Meno shopping. Più food, divertimento e salute per rilanciare il retail

Meno spazi per lo shopping. Più food, servizi e divertimento. Il mix ibrido – che caratterizza gli investimenti degli shopping center, soprattutto dopo la battuta d’arresto inflitta dal Covid – non è solo una “ricetta” per i grandi centri commerciali. Dai retail park (che invece dal covid hanno guadagnato e sono l’unico vero segmento che ha tenuto) agli outlet, passando per le high-street, la strada tracciata per riportare i consumatori davanti alle vetrine è la stessa per tutti. Fornire un motivo, un’occasione, uno stimolo per non abbandonarsi esclusivamente al click dell’e-commerce.

Il modello ibrido: non solo shopping

Sembrano concordi sul punto – e tutti da angolazioni diverse – progettisti, sviluppatori, gestori e investitori Real Estate del segmento retail, riuniti per due giorni (ieri ed oggi, 18 e 19 maggio) al Superstudio Maxi a Milano per il Mapic Italy 2022 (la fiera di settore).

«Mi risulta che in questi due anni – ha detto Alessandro Mazzanti, ceo Italy di Cbre – chi ha venduto solo online abbia aumentato le vendite del 9%. Ma chi ha venduto sia online sia nel negozio fisico, le abbia cresciute del 36 per cento. Sfatiamo il mito che l’online “sopprime” il negozio. Nike è il brand online che vende di più al mondo. Ma non si sogna di chiudere negozi, anzi ha ampi store nelle più note vie dello shopping. Il consumatore va raggiunto online, senza trasdcurare lo spazio fisico e le due cose messe assieme funzionano meglio».
Joachim Sandber (ceo di Cushman & Wakefield) ha richiamato il tema del momento: «Il tasso di inflazione cresce molto più delle presenze e dei fatturati. Si spende il 10% in meno ma i costi energetici e di gestione sono raddoppiati. Se gli affitti non calano, i costi si impennano e anche i fatturati sono in calo, come si sostiene il sistema? Come possiamo generare presenze?».
«Migliorando la qualità dei servizi offerti – ha aggiunto Gianni Flammini, managing director Italy di Savills – diversificando l’offerta di food dove sia possibile anche festeggiare un compleanno o creare cooking class, creare spazi per far vivere “esperienze” senza porsi troppo il problema se poi acquisteranno lì o lo faranno online. Riportare parchi giochi e divertimento per tutte le età nei centri commerciali. Bisogna dare un motivo alle famiglie come ai più giovani di entrare in questi “contenitori” senza che ciò sia finalizzato al mero acquisto».

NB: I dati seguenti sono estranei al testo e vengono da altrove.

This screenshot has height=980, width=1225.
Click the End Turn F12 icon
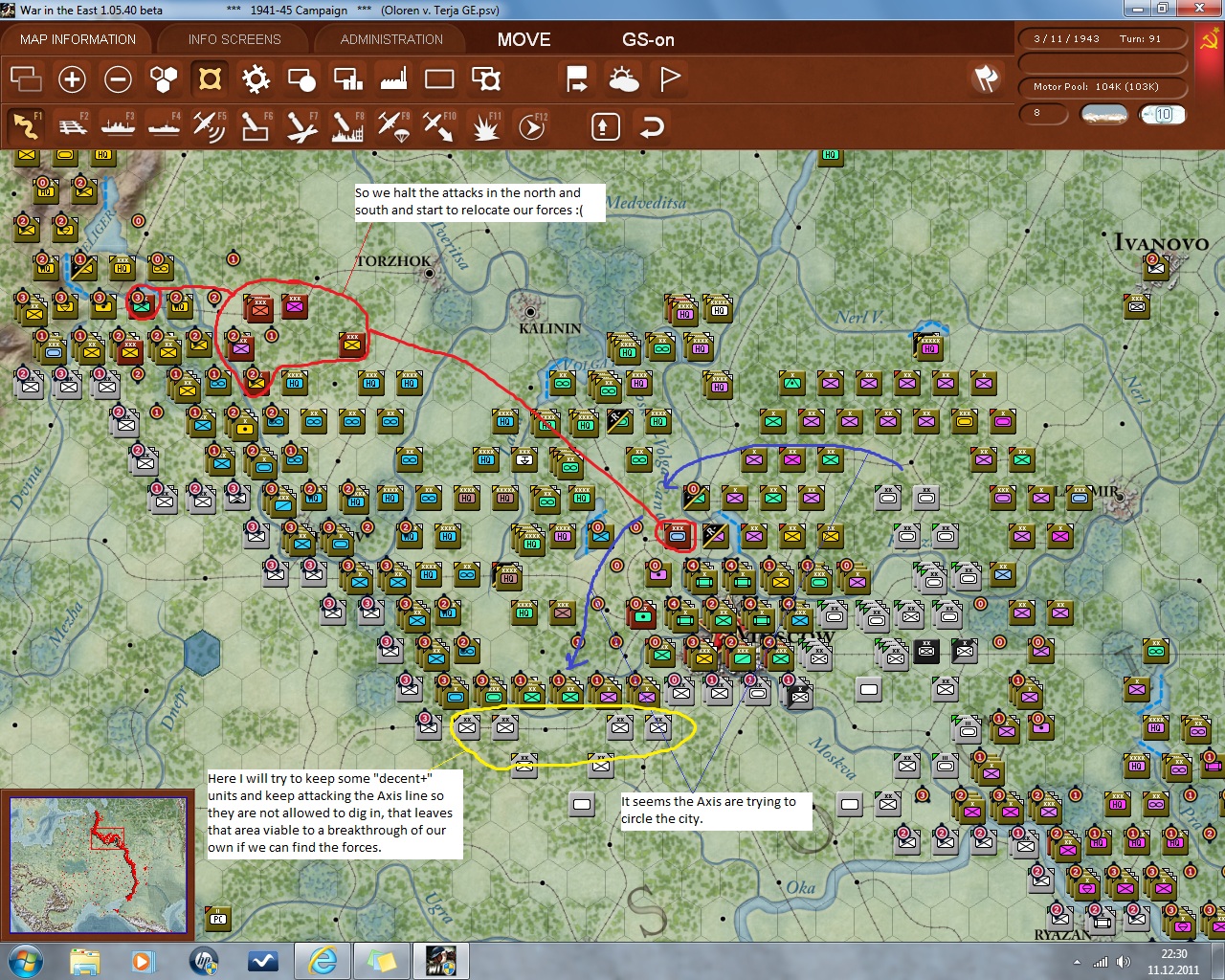pyautogui.click(x=532, y=126)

Il nostro è l’asset class più intimamente legato ai consumatori e alla loro propensione a spendere. In logistica nessuno chiede agli operatori come stanno i loro tenant. Nel retail, la prima domanda è sempre se i cosumatori stanno spendendo o tornando a spendere – ha commentato Roberto Zoia, chairman di Cncc Italy (il Consiglio nazionale dei centri commerciali) –. Durante la pandemia ci davano per spacciati. Sono diminuiti del 20% gli ingressi e gli acquisti del 5-6 per cento. La gente entra meno ma spende di più. Noi stiamo accelerando sul marketing sinergico tra centri commerciali e brand, spingiamo sull’omnicanalità. La prova che quest’ultima strada funziona la sta dando l’elettronica. È il settore che, assieme all’alimentare, sta performando meglio, perchè i clienti, motivati da un buon marketing, sono tornati a provare i prodotti, farsi consigliare, acquistare accessori trendy. Poi cresce la quota di servizi dedicati, nei centri commerciali, alla sanità (dall’ufficio postale al poliambulatorio, dalla clinica odontoiatrica a quella veterinaria), quelli per l’intrattenimento e il benessere, le palestre. In Emilia Romagna, Lazio e Sud Italia stiamo lavorando per ospitare spazi delle Aziende sanitarie regionali».

Infine, si preme l’acceleratore su Esg e investimenti sostenibili «Va cambiata la mentalità per cui questi siano costi e non investimenti» ha insistito Valeria Falcone, head of Value-add Investing Europe, Portfolio manager di Baring.